Astronomers have used the National Science Foundation’s Very Long Baseline
Array (VLBA) radio telescope to do a very detailed map of the magnetic field
within a star-forming cloud, an achievement that will help scientists unravel
the mysterious first steps of the stellar birth process.

“This study provides new and important data needed by theorists to understand
how magnetic fields affect the early stages of star formation,” said Anuj
Sarma, an astronomer at the University of Illinois at Urbana-Champaign. Sarma
worked with Thomas Troland of the University of Kentucky and Jonathan Romney
of the National Radio Astronomy Observatory (NRAO) in Socorro, New Mexico.
Their research results were published in the Astrophysical Journal Letters.

Stars are formed when gas in giant interstellar clouds collapses
gravitationally. Magnetic fields are believed to support such gas clouds,
helping them resist gravitational collapse, so the beginning stages of star
formation arise from a complex interplay of the magnetic fields and gravity
that is not yet well understood.

“In order to understand how star formation gets started, we need to know in
detail the structure of the magnetic fields in a star-forming cloud,” Sarma
said. “Our observations with the VLBA have provided one more big step in this
direction,” he added.

INFORMATION SHOWN:

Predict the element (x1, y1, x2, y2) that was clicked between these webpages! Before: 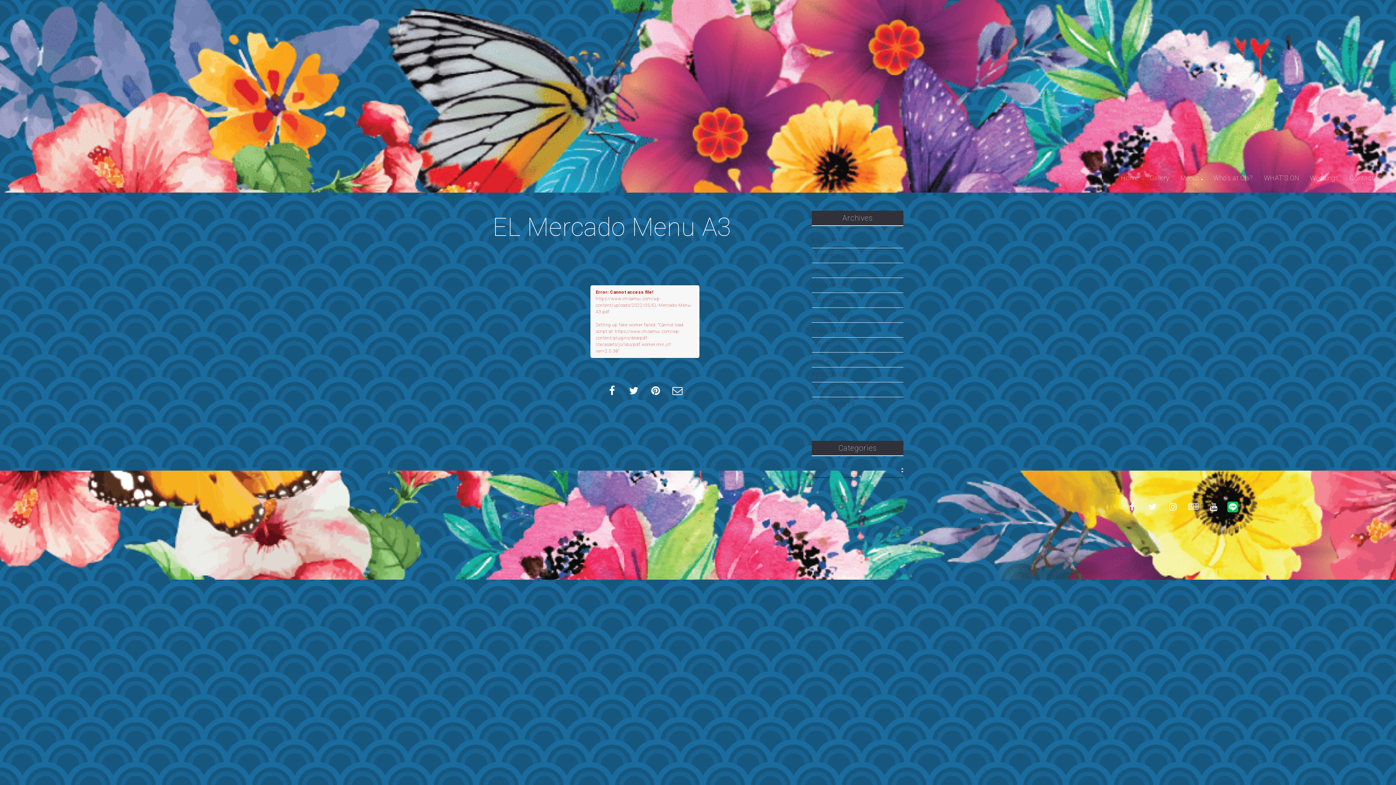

--

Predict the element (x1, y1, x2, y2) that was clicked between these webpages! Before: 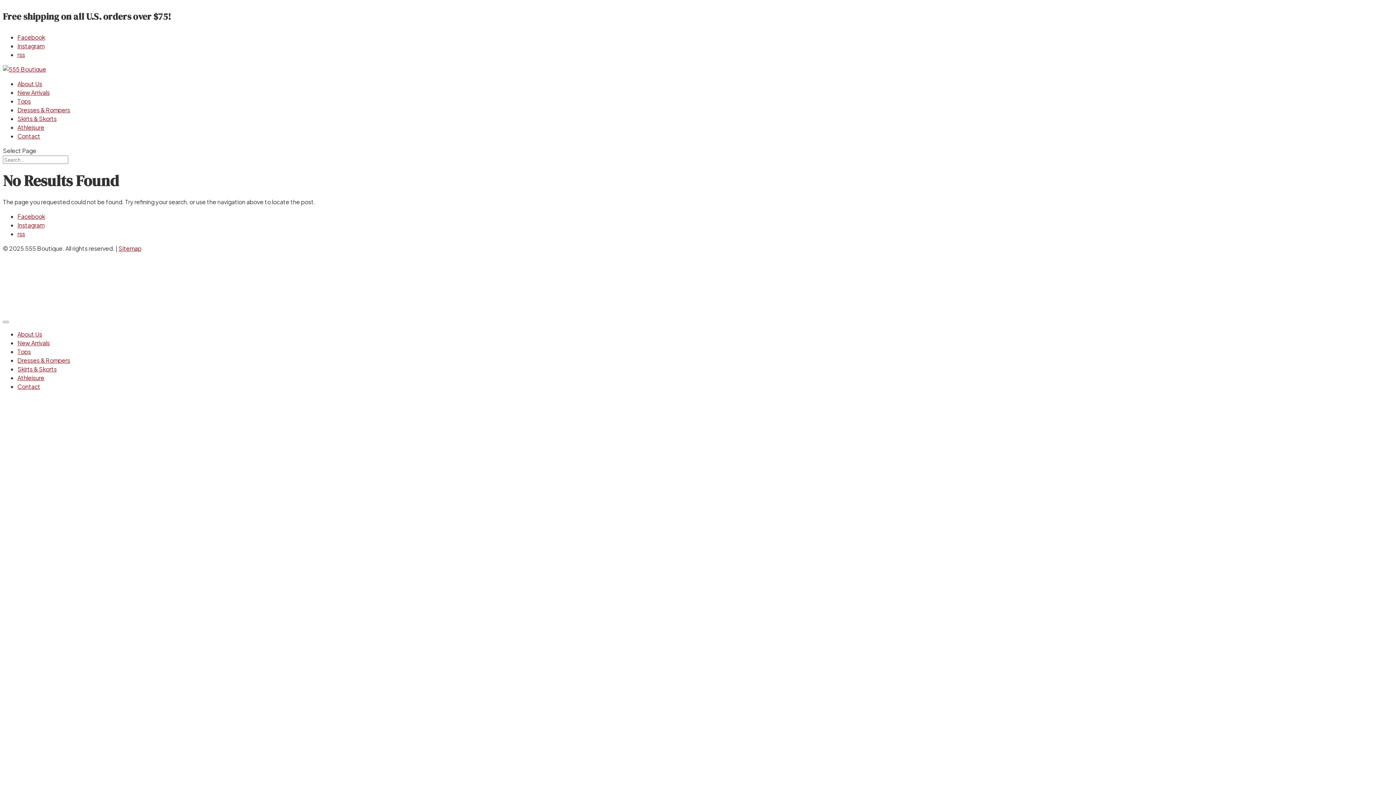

---

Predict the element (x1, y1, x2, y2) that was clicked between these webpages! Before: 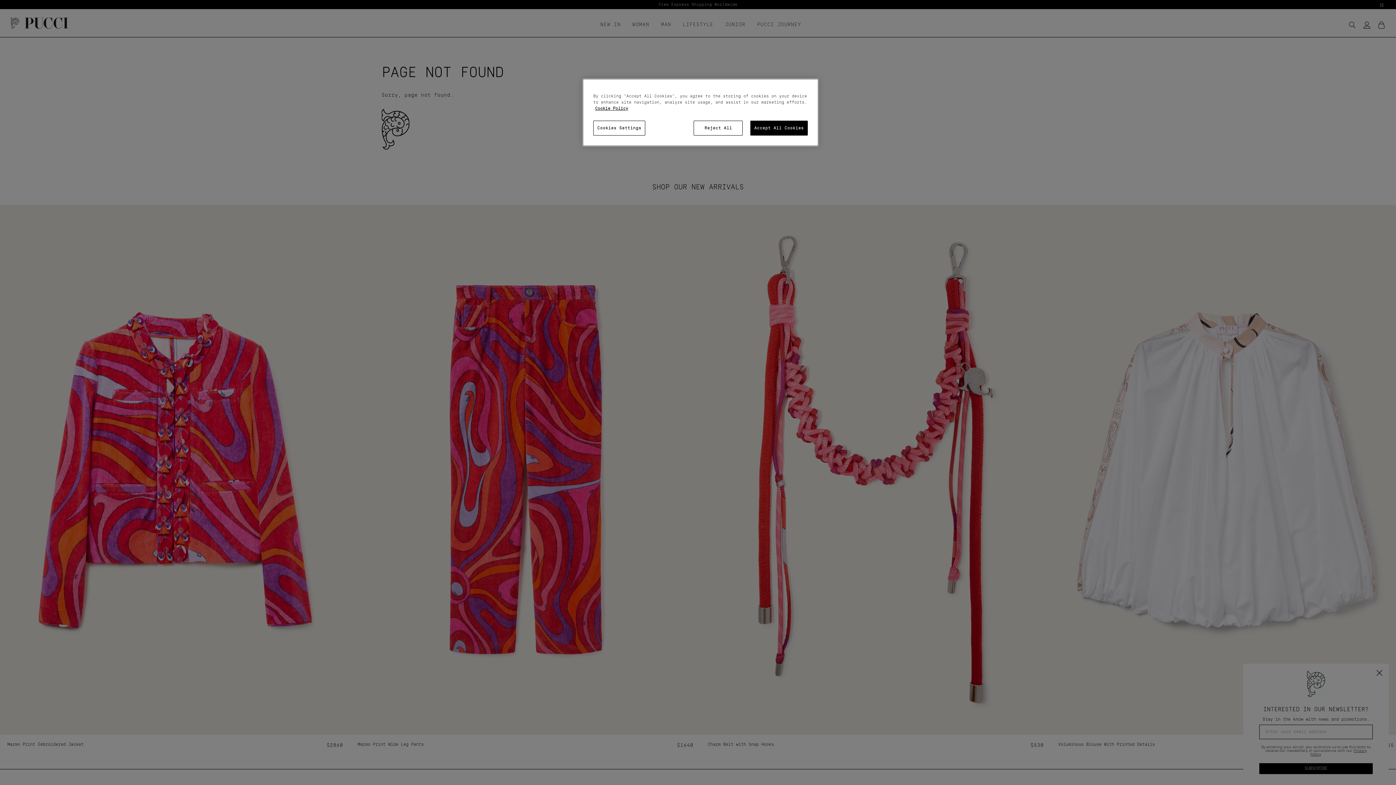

TASK: Resume the article about the VLBA magnetic field map, starting right after its last sentence. The lines are separate from the article about the VLBA magnetic field map.

FINAL ANSWER:
The astronomers studied a cloud of molecular gas more than 5,000 light-years
from Earth in a spiral arm of our own Milky Way Galaxy. The cloud, known as
W3 IRS5, contains seven newly-formed stars. In addition, it contains a number
of regions, somewhat smaller than the diameter of Earth’s orbit, in which
water vapor molecules act to amplify, or strengthen, radio emission. Such
regions, called masers, are a radio-wave parallel to lasers, which amplify
light.

The scientists used the VLBA to make a detailed study of the radio waves
coming from these maser regions in the gas cloud. They detected a phenomenon
called the Zeeman effect, in which a very precise frequency emitted by atoms
or molecules, called a spectral line, is split into two by a magnetic field.
Analyzing this effect allowed the astronomers to measure the strength of the
magnetic field at the locations of the maser regions.

“The bright, amplified radio emission coming from these water masers allowed
us to measure the magnetic-field strength,” Troland said.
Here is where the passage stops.